This script isn’t dependant on the Chat Gui, so if bots use Chat:Chat() (which they most likely are), the Captcha will be prompted to them regardless, and their chat messages wont go through until they solve the Captcha (assuming the developer uses a ChatModule to invoke this script).

The reason this script isn’t using a blacklist for words is because it would be impossible to filter every single scam word. That’s what the old version of this script did, and it wasn’t very useful.

I’d also like to clarify that you shouldn’t totally depend on this script to keep bots out of your game. If this gains enough popularity, bots will start to be programmed to overcome this obstacle. This is simply just a roadblock to make bots struggle to scam players in smaller games.

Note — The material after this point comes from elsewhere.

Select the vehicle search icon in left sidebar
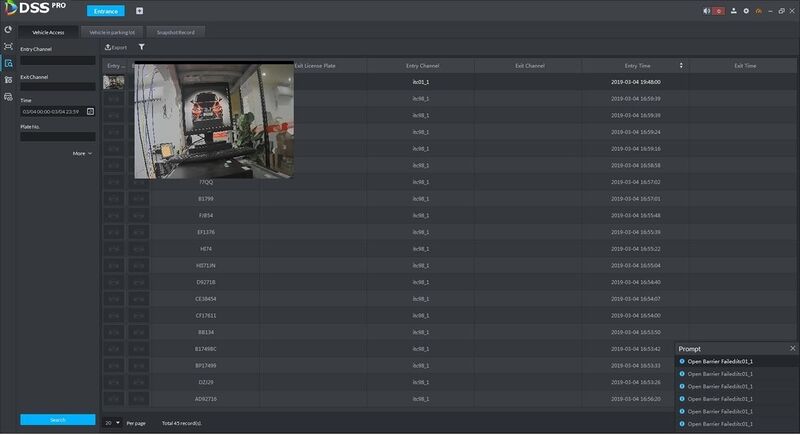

Unfortunately, there are still some bugs in the script and I haven’t had any time recently to fix them. On top of that, v2 isn’t possible to solve if you can’t differenciate/identify colors, renderring it impossible to some groups such as those with colorblindness. Other people have made better suggestions such as text-based challenges, so I’m giving this up to the public domain. Feel free to do anything you want with the code and assets, no creditting required. Use this as your license: Creative Commons — CC0 1.0 Universal

I have requested this topic to be locked because it is a very old thread that is continuously brought to the front page of the Devforum every time it is interacted with.

I don’t see how this would help since bots don’t have to play the game they can just chat there message in chat and leave…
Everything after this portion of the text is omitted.